Please list every line in the entries below that contains the word "Viewport", copying each such line in full.

-- Extracted entries start --

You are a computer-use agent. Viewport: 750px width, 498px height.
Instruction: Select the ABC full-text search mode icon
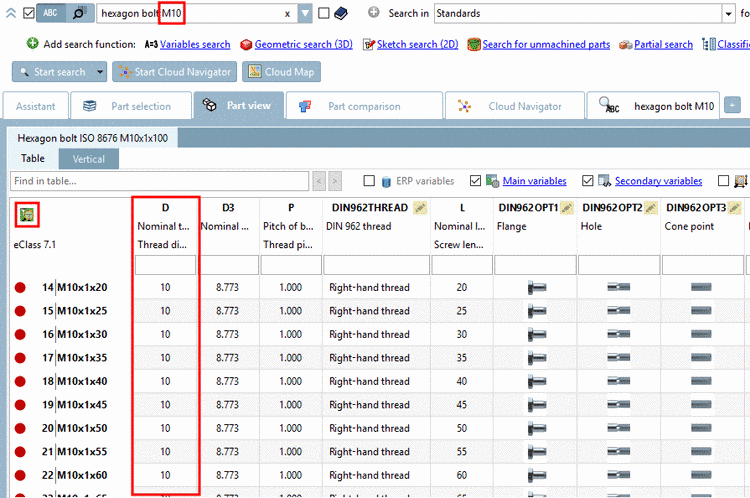(x=51, y=13)
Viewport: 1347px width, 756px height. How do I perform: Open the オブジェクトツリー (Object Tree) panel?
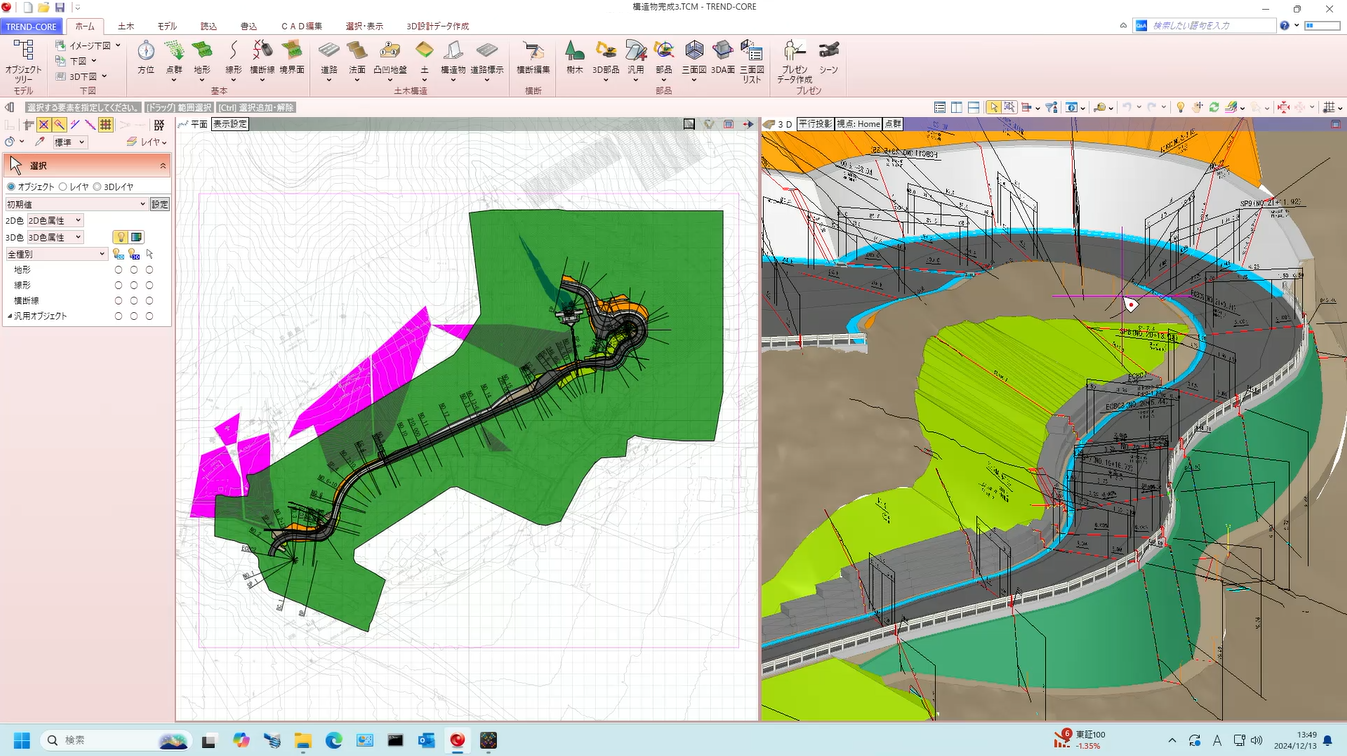(x=23, y=59)
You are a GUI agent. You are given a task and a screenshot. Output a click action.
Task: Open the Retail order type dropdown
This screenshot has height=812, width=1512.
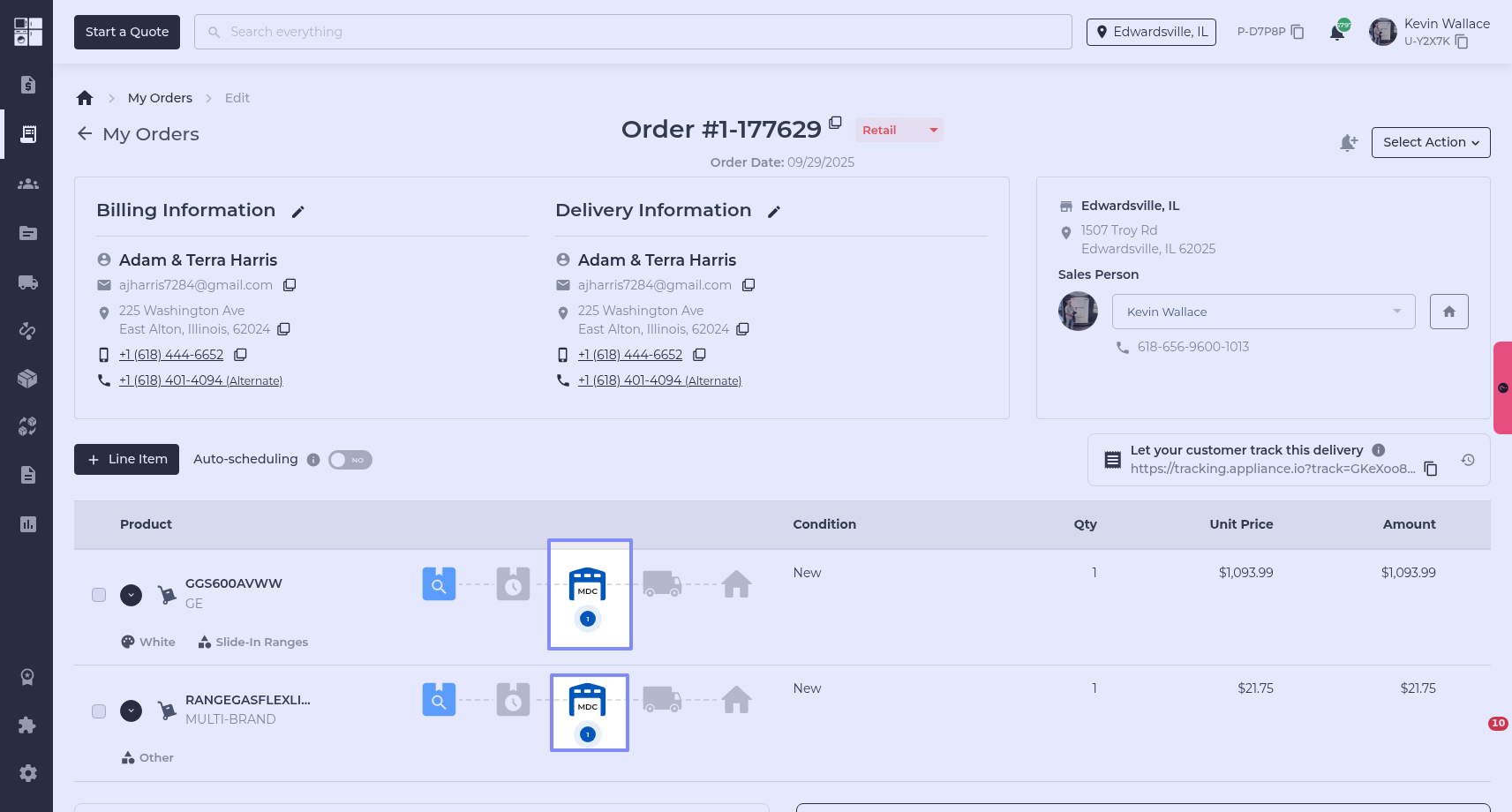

-- Extracted entries end --

*The completed task*.
You are a computer-use agent. Viewport: 750px width, 498px height.
Viewport: 1347px width, 756px height. How do I perform: Open the オブジェクトツリー (Object Tree) panel?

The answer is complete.